Three must-reads put diabetes nutrition back in focus
Bottom line
A new dvm360 roundup is spotlighting three papers and expert takeaways on diabetes nutrition in companion animals, with a clear message: diet is still a therapeutic tool, not just supportive care, in canine and feline diabetes. The article, by John Flanagan, PhD, Martha Cline, DVM, DACVIM (Nutrition), and Mansum Yau, DVM, pulls together evidence on low-carbohydrate feeding in cats, caloric restriction in overweight diabetic cats, and the role of structured nutrition assessment in both dogs and cats. That framing is consistent with established guidance from AAHA, which recommends calculating calorie needs, tracking body weight and body condition regularly, and tailoring diet plans to species, body condition, and concurrent disease. In cats, AAHA says high-protein, low-carbohydrate diets paired with insulin can support remission in some patients, while dogs generally benefit from consistent feeding and, often, higher-fiber approaches aimed at reducing postprandial hyperglycemia. (aaha.org)

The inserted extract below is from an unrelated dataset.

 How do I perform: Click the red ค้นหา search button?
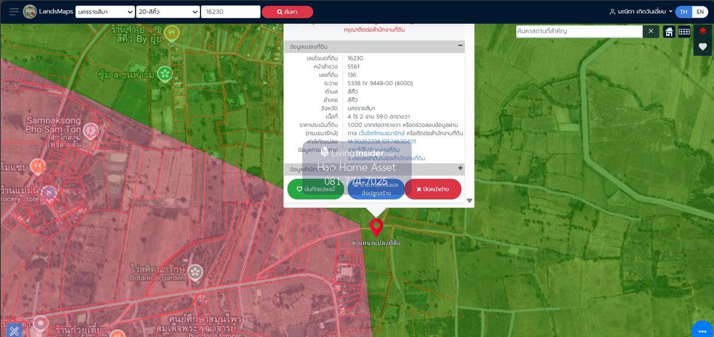point(287,12)
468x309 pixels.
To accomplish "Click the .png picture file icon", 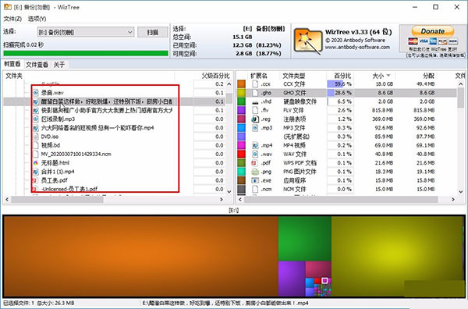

Why it matters: For veterinary teams, the takeaway is practical: nutrition planning should be part of diabetes workups and follow-up, not an afterthought. WSAVA’s nutrition resources emphasize nutritional assessment at every patient visit, including diet history, calorie review, body condition scoring, and muscle condition scoring. That matters in diabetes because remission odds, glycemic stability, and weight management can all shift depending on whether the patient is an overweight cat, an underweight dog, or a pet with concurrent pancreatitis, kidney disease, or gastrointestinal disease. (wsava.org)
What to watch: Expect continued focus on individualized diet selection, especially for newly diagnosed cats where remission is possible, and on better practice workflows for routine nutrition assessment. (aaha.org)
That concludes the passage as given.